The Surgery Copilot functions as an intelligent virtual assistant, seamlessly integrating into the SurgBox ecosystem to enhance surgical performance and outcomes. Its primary roles encompass real-time guidance, decision support, and adaptive learning as shown in the figure below. The Copilot continuously monitors the surgical procedure, analyzing the operation of different surgery room roles to provide contextual insights and recommendations. It offers step-by-step guidance, alerts the team to potential risks, and suggests optimal techniques based on the current surgical context and patient-specific factors. It leverages a vast database of surgical experiences, constantly updated with the latest medical research and best practices, to offer evidence-based recommendations tailored to each unique surgical scenario.

To experimentally demonstrate the approach, the authors collect a dataset of 128 real clinical surgery reports, as shown below. To enhance physician agent performance, they enriched the operative reports with additional contextual information, including basic information, patient history, and MRI findings. The authors also use a Simulated Surgery Report Dataset that consists of 1,000 simulated surgical reports generated through multiple SurgBox simulation processes.

The performance of SurgBox is assessed using two specialized evaluation metrics:

1. Surgical Route Accuracy: This metric measures the capability of LLM-based agents to determine the optimal surgical route for a given patient’s condition. The system’s selections are compared against the judgments of experienced neurosurgeons.

2. Surgical Plan Accuracy: This metric evaluates the ability of LLM-based agents to accurately plan and execute the entire surgical procedure.

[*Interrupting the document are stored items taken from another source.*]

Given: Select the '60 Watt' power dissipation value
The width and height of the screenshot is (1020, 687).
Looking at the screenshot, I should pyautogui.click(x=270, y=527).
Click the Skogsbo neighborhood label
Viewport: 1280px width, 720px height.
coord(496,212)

The table below shows that SurgBox consistently maintained a superior completion rate, particularly in Stage 2 and 3. Concurrently, its accuracy remained elevated throughout all stages, with notably high and stable performance in the later stage, indicative of its robustness and reliability in complex surgical scenarios. Generally, the completion rate and accuracy of all models declined as stages progressed, reflecting the escalating complexity and challenges in the later phases of the surgical process. In contrast, while SurgBox exhibits a marginal decrease in completion rate, its accuracy diminished less significantly, demonstrating superior consistency and adaptability.

Despite its potential, Surgery Copilot exhibits limitations, as detailed in Table IV below. A primary concern is the misclassification of the initial surgical approach, reflecting deficiencies in accurately assessing the extent of tumor invasion, patient-specific physiological and anatomical factors, and associated surgical risks. Furthermore, the system demonstrates the difficulty in managing concurrent intraoperative events, highlighting limitations in prioritizing and orchestrating appropriate responses to complex scenarios, exemplified by simultaneous cerebrospinal fluid leaks and hemorrhages. Additionally, the observed phenomenon of hallucinatory diagnoses pertaining to rare pathologies, wherein common intraoperative findings are misclassified, shows limitations in the system’s capacity for interpretation of subtle anatomical details and real-time intraoperative observations.

In closing this musing, I want to note that, despite its promises, this system is still heavily dependent on language. It would be great if some of its findings could be further validated (for example, on bigger datasets), and if some kind of experiment could be done in an embodied setting. Nevertheless, this work shows that LLMs have great potential in medicine, and if the needle can be moved even a little bit, we are going to be better off for it.